Jinggoy: PHL must use UN resolution to advance Filipinas’ rights abroad

MANILA-The United Nations’ recent adoption of a resolution on women migrant workers fosters an enabling environment for better international labor diplomacy, which the Philippines must thus maximize to advance the rights of the more than one million Filipinas abroad.
This was underscored by Senator Jinggoy Ejercito Estrada, chairman of the Committee on Labor and Human Resources Development, as he lauded the UN General Assembly’s adoption of Resolution 68/137 on violence against women migrant workers last December 18 during its 68th plenary session.
The resolution seeks to protect women living and working abroad, underscoring the promotion of their rights and privileges as well as the cooperation and shared responsibility of countries of origin, transit, and destination to create an environment conducive to their welfare.

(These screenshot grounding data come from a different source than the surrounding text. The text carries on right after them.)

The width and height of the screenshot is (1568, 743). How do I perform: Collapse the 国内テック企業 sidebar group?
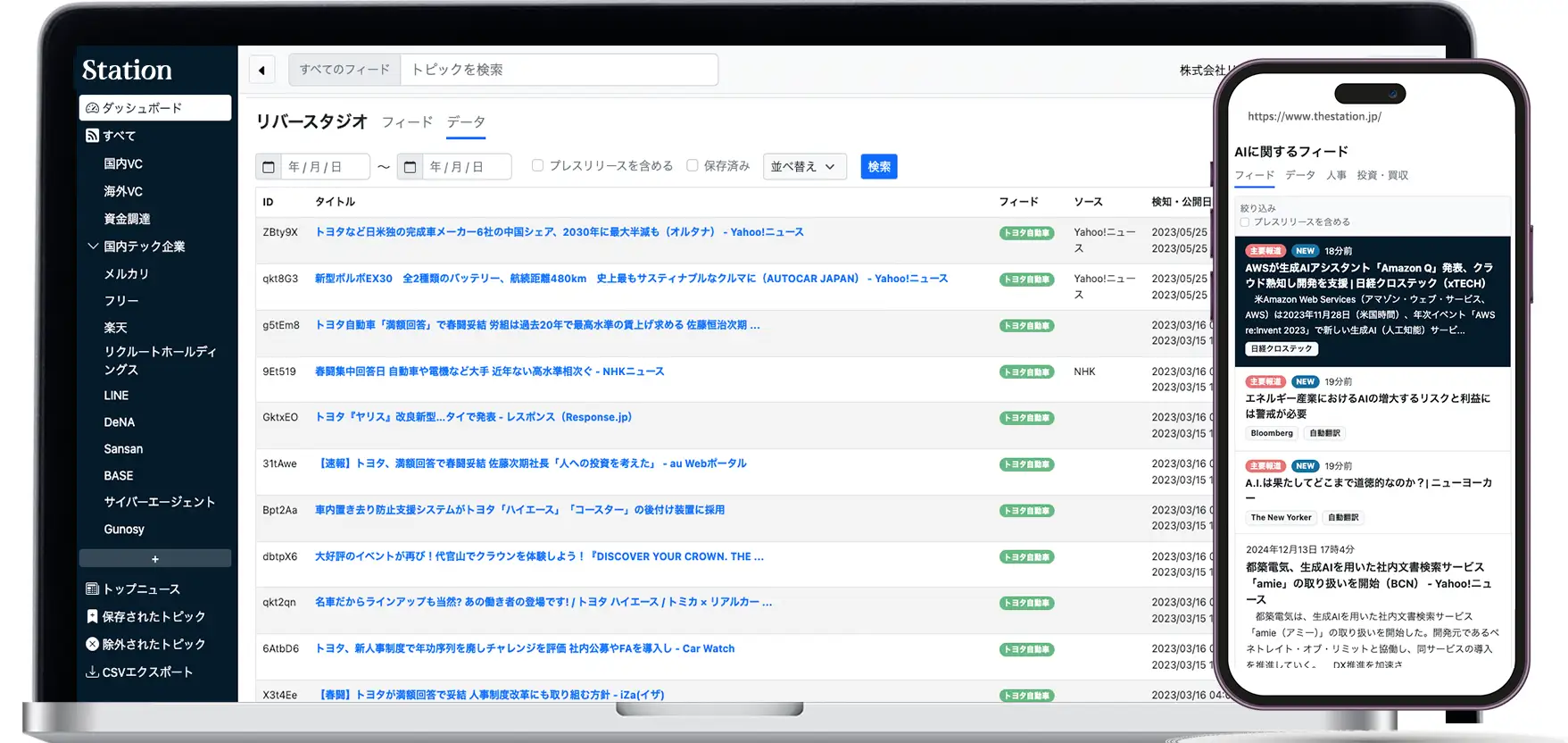(93, 246)
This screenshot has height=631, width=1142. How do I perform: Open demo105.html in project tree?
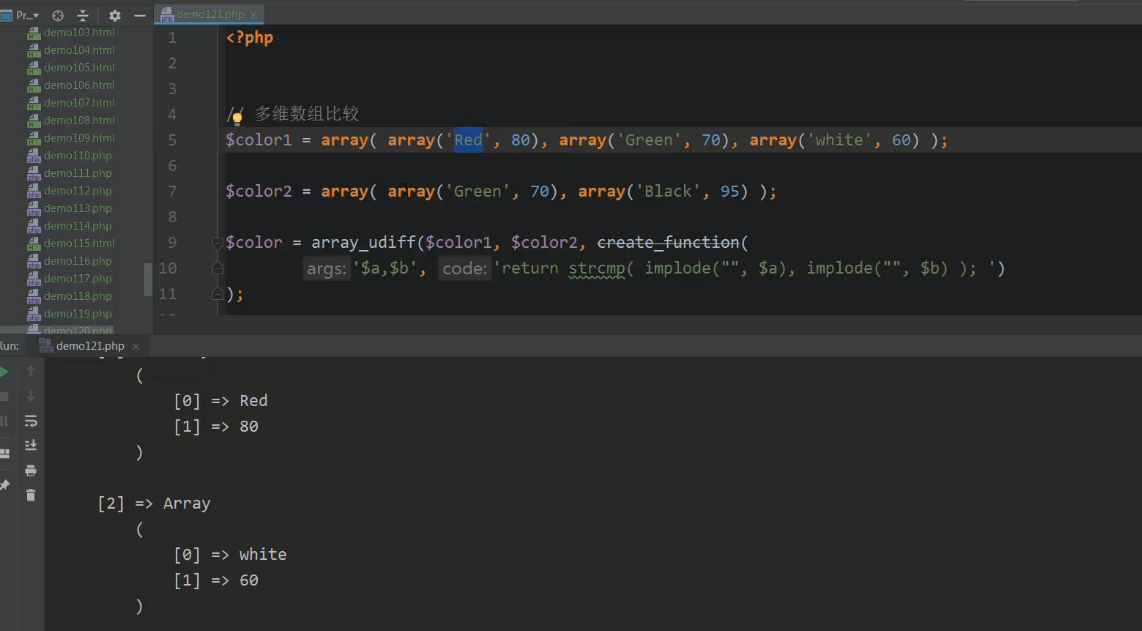pos(79,68)
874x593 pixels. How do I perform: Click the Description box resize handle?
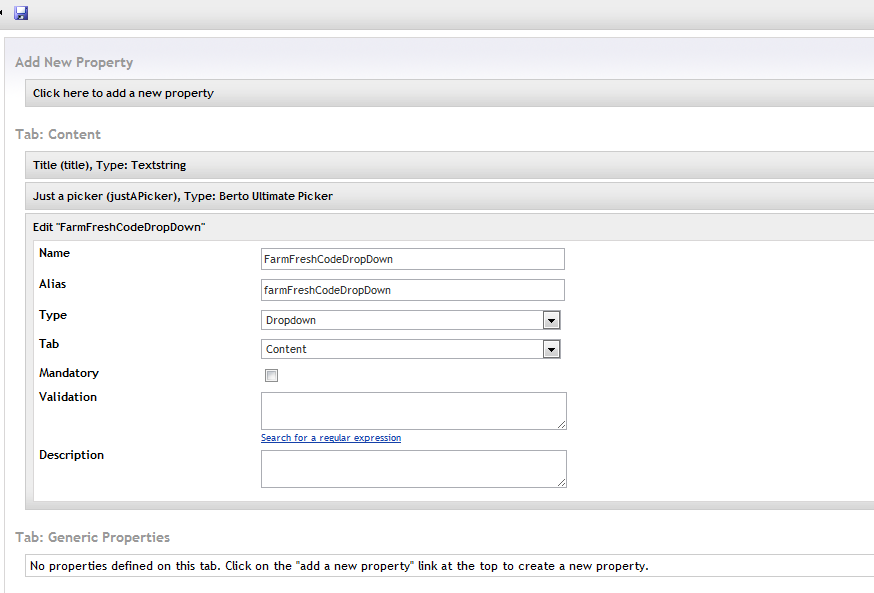click(562, 483)
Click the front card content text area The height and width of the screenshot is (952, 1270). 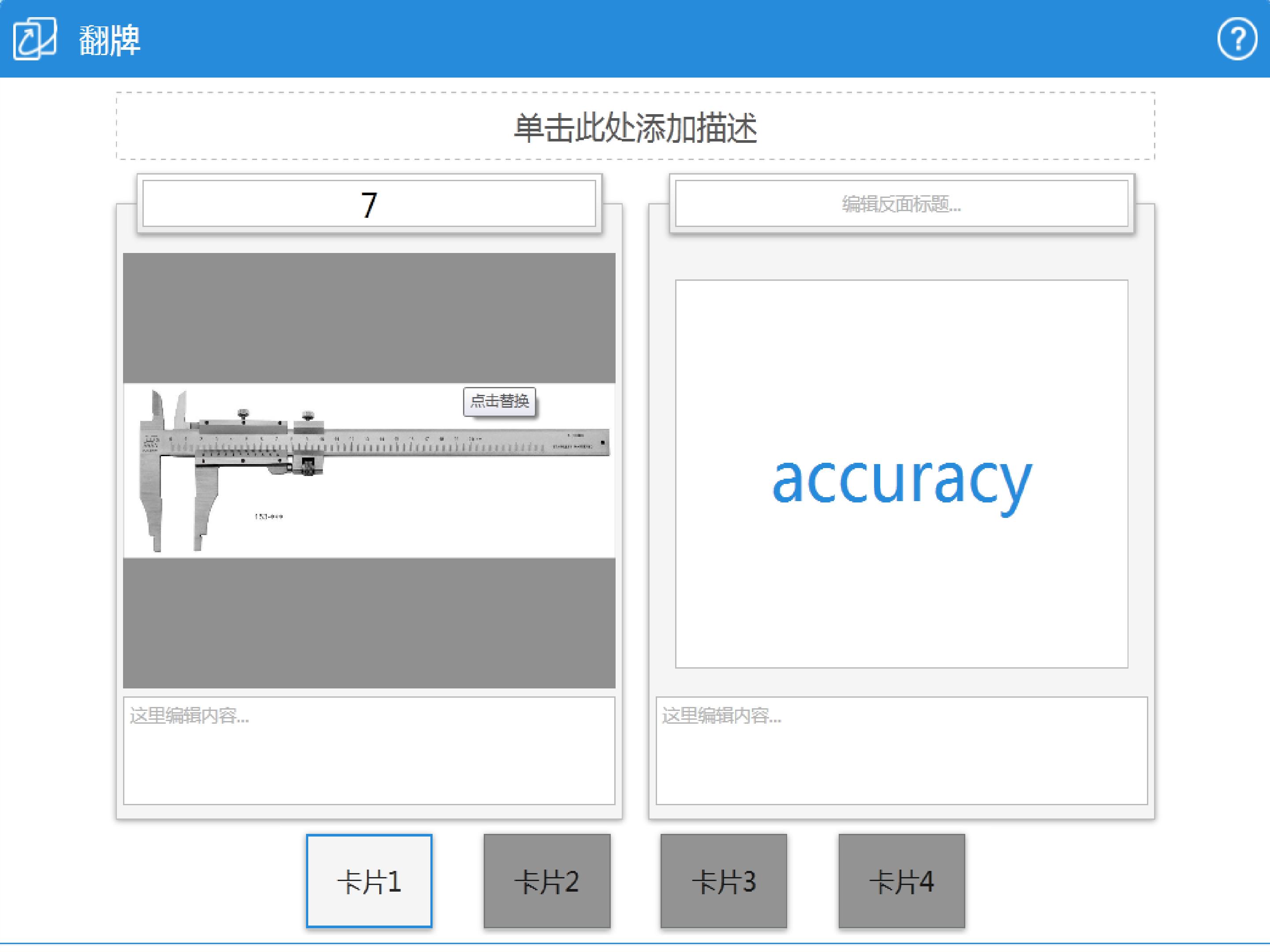tap(369, 751)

It urges all countries to grant women migrant workers access to gender-sensitive and transparent mechanisms for airing their problems pertaining to status of contracts, working conditions or labor issues, and advises governments to encourage those concerned, especially the private sector and job agencies involved in recruitment, to focus on funding support for women migrant workers.
All governments are likewise urged to consider permitting women migrant workers who are victims of violence to apply for residency permits independently of abusive employers or spouses, and to eliminate abusive sponsorship systems.
It welcomes the entry into force on September 5, 2013 of International Labor Organization (ILO) Convention No. 189 on Decent Work for Domestic Workers and encourages States to ratify it.
The resolution was initiated by the Philippines and Indonesia and was co-sponsored by 53 countries from all regions of the world.
Also approved during the UN session were the following resolutions that benefit women: Convention on the Elimination of All Forms of Discrimination against Women; Improvement of the situation of women in rural areas; and Follow-up to the 4th World Conference on Women and full implementation of the Beijing Declaration and Platform for Action.
Based on records, there are about 1.03 million female Overseas Filipino Workers (OFWs), and more than 100,000 of these are domestic workers. Over the years, there have been numerous reports of Filipinas getting exploited and abused abroad.
“I understand that our government has been encountering some difficulties in negotiating with other governments for ample protection and better working conditions for migrant Filipina workers. The UN’s adoption of Resolution 68/137 as well as the other women-oriented resolutions will greatly help us in this effort,” Estrada said.